Farbsensoren - Bei dunklen Farbtönen oder schlecht reflektierenden Oberflächen strecken konventionelle Farbsensoren schnell die Waffen. Ein neuer Sensor berücksichtigt neben der Farbe auch die Helligkeit.

Farbe ist wichtig; wer möchte schon als farblos gelten oder sein Leben in farbloser Umgebung verbringen. Auch auf moderne, automatisierte Produktionsanlagen lässt sich diese Aussage übertragen. Farbe ist heute bei unzähligen industriell gefertigten Produkten ein wichtiges Qualitätsmerkmal. An Hand unterschiedlicher Farben lassen sich aber auch bestimmte Produktgruppen und Chargen unterscheiden, Objekte identifizieren oder sortieren. Farbsensoren haben sich darum in der Industrie einen festen Platz erobert. Allerdings steigen auch hier die Anforderungen an die Geräte ständig. Für dunkle Farbtöne oder schlecht reflektierende Oberflächen reicht die Empfindlichkeit konventioneller Farbsensoren in vielen Anwendungsfällen nicht aus, weil hier neben Farbton und Farbsättigung als dritte Größe auch die Farbtiefe beziehungsweise Helligkeit berücksichtigt werden muss.
Farbsensoren, die in der Industrie eingesetzt sind, messen Farben nicht absolut, sondern erfassen sie „vergleichend“. Das Prüfobjekt wird mit Weißlicht bestrahlt. Die Oberfläche des Prüflings absorbiert, reflektiert und bricht das Licht. Das Empfängerelement trennt das reflektierte in die Spektralbereich Rot, Grün und Blau.
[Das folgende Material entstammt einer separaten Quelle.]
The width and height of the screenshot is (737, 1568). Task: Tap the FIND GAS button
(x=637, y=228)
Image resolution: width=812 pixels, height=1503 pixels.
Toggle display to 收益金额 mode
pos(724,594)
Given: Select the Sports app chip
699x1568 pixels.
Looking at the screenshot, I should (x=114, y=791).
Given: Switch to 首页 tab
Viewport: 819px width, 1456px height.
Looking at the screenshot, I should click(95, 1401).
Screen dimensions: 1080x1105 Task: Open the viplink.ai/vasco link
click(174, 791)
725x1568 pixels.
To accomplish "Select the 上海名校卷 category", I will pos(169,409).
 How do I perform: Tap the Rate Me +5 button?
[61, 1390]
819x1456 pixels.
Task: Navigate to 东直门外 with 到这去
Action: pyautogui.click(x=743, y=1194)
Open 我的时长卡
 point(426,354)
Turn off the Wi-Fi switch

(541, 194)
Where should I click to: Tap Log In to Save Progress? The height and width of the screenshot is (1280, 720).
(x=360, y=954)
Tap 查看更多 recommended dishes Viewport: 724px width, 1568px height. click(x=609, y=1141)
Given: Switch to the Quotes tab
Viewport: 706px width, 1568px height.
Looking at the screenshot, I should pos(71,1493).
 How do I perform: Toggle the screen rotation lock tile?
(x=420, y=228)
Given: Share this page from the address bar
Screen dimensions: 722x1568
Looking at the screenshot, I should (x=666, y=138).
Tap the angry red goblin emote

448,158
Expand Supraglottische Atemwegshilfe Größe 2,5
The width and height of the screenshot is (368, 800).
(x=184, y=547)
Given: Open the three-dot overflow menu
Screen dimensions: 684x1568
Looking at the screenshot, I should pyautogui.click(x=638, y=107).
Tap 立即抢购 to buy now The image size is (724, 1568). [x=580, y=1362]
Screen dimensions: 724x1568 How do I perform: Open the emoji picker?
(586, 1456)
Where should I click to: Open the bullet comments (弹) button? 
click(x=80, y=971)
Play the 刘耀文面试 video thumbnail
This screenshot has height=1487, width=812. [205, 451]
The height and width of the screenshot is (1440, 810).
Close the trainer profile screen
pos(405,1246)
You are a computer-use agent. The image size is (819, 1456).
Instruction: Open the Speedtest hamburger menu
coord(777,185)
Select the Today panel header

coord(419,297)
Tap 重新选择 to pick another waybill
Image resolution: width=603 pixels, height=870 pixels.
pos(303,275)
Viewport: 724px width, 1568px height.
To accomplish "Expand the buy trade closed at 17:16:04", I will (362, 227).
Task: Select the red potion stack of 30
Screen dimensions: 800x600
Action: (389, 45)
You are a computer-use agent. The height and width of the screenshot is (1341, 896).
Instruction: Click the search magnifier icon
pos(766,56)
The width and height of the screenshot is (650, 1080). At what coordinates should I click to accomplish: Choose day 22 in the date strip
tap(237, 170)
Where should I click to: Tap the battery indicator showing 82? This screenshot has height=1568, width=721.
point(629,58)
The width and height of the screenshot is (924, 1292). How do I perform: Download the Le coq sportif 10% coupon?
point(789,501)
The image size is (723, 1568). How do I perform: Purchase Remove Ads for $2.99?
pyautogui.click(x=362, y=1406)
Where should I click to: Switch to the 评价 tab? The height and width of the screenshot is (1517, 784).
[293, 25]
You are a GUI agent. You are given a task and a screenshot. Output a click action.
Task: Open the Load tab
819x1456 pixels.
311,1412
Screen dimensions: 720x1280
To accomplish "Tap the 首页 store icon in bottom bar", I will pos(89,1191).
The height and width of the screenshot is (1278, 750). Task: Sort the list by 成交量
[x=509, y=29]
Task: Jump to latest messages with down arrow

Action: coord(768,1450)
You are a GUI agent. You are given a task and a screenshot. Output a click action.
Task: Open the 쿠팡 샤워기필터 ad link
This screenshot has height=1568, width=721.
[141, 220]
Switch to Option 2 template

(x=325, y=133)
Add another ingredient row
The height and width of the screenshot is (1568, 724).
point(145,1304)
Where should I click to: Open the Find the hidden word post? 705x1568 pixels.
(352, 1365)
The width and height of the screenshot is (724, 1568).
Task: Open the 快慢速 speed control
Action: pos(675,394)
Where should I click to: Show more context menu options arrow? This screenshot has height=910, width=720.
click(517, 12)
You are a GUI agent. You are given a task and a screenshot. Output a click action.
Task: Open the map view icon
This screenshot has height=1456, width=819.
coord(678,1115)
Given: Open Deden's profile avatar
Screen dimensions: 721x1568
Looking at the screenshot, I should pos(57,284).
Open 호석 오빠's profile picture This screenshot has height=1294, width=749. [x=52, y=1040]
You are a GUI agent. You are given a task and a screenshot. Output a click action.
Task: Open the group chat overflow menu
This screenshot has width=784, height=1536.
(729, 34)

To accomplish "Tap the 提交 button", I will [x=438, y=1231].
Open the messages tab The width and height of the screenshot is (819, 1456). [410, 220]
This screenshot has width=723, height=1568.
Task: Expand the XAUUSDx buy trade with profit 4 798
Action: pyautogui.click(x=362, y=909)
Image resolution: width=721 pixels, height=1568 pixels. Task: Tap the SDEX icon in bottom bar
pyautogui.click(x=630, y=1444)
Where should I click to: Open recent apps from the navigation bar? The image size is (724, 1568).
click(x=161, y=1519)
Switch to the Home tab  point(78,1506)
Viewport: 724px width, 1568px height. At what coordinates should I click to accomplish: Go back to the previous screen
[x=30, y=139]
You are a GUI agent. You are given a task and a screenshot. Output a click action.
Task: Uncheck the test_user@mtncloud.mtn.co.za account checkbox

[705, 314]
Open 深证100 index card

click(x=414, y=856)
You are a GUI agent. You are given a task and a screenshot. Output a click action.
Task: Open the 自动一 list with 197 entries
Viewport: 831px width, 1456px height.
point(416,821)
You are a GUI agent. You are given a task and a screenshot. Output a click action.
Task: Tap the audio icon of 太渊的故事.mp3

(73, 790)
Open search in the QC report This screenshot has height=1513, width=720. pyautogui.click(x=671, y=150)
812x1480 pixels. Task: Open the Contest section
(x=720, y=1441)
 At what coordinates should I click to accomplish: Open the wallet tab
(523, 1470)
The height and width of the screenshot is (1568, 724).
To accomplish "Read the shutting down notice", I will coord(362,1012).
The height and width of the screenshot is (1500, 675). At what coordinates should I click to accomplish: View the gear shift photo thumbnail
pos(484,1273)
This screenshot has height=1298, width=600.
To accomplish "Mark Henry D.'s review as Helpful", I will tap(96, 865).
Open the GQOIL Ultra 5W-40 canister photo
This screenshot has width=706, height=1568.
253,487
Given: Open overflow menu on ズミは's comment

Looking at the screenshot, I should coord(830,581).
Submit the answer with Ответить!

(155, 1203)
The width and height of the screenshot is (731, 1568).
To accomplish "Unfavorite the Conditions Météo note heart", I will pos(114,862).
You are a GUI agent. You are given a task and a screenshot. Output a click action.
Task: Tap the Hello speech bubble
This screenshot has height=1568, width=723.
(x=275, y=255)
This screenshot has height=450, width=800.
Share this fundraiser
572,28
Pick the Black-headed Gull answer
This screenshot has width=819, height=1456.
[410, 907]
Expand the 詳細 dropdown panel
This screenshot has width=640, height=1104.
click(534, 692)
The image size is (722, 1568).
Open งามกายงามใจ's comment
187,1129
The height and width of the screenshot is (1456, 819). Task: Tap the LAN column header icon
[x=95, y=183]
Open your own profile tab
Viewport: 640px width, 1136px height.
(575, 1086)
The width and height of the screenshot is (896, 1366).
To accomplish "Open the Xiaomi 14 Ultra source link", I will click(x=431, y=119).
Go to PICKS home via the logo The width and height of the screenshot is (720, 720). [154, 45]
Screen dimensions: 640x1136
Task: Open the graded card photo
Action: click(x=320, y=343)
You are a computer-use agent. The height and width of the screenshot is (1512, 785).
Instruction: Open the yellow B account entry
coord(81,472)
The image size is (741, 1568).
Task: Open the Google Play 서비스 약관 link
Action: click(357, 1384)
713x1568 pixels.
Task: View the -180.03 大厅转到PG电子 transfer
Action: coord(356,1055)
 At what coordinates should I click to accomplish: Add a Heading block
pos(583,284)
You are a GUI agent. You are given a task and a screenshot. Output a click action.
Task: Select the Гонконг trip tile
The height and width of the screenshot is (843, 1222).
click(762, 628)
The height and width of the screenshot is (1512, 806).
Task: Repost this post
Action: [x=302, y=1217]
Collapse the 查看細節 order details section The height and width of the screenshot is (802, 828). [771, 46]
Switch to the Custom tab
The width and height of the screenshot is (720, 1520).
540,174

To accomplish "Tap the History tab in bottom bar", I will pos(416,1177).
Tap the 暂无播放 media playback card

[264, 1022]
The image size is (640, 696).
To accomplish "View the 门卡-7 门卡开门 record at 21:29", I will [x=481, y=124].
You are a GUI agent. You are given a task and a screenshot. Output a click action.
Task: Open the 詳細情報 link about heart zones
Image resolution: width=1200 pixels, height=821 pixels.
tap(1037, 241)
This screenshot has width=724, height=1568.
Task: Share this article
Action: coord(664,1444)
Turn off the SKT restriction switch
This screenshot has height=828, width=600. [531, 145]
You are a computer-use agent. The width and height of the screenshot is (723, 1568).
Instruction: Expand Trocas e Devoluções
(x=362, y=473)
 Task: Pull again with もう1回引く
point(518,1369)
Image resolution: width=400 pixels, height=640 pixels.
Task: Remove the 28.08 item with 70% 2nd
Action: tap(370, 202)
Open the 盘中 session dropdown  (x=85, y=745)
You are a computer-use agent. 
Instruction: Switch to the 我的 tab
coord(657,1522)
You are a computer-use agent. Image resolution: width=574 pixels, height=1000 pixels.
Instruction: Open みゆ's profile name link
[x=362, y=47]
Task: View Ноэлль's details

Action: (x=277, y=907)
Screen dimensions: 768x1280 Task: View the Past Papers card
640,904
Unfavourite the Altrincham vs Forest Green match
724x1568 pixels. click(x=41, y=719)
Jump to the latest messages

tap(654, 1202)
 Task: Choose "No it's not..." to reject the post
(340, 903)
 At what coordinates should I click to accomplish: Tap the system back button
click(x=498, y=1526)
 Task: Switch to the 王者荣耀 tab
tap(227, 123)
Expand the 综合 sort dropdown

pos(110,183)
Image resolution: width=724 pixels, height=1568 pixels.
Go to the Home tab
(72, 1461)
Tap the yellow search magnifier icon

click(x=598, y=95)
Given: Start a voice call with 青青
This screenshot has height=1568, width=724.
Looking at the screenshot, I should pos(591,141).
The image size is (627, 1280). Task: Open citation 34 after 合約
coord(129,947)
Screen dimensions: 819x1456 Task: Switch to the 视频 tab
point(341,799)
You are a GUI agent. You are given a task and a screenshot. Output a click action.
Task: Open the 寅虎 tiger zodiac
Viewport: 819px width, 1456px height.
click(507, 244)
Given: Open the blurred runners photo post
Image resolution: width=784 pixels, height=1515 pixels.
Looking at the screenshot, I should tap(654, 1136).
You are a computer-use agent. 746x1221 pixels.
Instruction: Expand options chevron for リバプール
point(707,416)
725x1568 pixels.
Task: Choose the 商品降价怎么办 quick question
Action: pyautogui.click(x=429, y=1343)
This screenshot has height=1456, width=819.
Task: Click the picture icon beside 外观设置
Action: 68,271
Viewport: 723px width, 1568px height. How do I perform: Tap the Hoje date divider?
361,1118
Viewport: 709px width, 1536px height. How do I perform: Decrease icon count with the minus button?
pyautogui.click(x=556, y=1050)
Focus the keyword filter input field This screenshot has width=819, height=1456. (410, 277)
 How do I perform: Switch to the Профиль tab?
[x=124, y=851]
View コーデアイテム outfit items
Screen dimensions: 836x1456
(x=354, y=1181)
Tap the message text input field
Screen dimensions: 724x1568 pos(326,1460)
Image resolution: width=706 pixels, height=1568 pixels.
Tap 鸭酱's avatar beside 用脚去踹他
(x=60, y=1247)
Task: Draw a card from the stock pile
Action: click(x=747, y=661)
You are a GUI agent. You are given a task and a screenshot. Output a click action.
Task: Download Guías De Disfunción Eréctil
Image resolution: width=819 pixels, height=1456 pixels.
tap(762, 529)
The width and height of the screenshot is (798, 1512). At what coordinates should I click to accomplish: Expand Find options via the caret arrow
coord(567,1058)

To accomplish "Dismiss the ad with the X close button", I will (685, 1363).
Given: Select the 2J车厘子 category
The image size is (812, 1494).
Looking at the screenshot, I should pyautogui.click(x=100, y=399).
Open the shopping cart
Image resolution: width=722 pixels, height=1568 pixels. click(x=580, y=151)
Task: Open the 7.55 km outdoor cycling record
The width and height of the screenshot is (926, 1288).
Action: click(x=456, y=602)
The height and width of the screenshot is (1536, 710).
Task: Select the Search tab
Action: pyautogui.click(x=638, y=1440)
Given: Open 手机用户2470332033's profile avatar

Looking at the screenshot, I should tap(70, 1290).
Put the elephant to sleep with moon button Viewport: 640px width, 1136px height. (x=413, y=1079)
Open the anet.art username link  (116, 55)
Die Farbwert- und Intensitätsanteile der Einzelfarben werden dann mit den zuvor eingestellten und hinterlegten Referenzdaten verglichen und ausgewertet.

2D- und 3D-Farberkennung
Das chromatische Farbmodell ist zweidimensional; der Fachmann spricht deshalb auch von einer 2D-Farberkennung. Die Farbwerte für Rot, Grün und Blau werden auf den Achsen als Prozentwerte dargestellt. Gleiche Anteile aller drei Farben ergeben Weiß. Rote Oberflächen erscheinen rot, weil sie rote Farbanteile stark reflektieren und nur gering absorbieren. Blau und Grün dagegen wird absorbiert. Eine Oberfläche, die Gelb erscheint, reflektiert Rot und Grün, während sie die Blauanteile schluckt.
Die Helligkeit der jeweiligen Farbe lässt sich auf diese Weise allerdings nur bedingt berücksichtigen, da eine Änderung der Helligkeit bei diesem Verfahren zu einer Veränderung der RGB-Anteile und damit zu einer anderen Farbe führt. Sehr dunkle oder helle Farbtöne mit gleichen Rot-, Grün- und Blau-Anteilen können nicht unterschieden werden. Das ist jedoch in vielen Applikationen nötig, zum Beispiel wenn Prüflinge trotz Perforationen, strukturierten Oberflächen und damit unterschiedlich reflektierenden Bereichen zuverlässig erkannt werden sollen. Bei Qualitätskontrollen der Innenausstattung von Kraftfahrzeugen, die aus Leder, Kunststoff oder Textilien bestehen kann, ist das häufig der Fall. Typisch sind auch Produkte mit unterschiedlichen Randstrukturen wie Teppichware. Um hier zuverlässige Ergebnisse zu erzielen, müssen die eingesetzten Farbsensoren nach einem anderen Verfahren arbeiten.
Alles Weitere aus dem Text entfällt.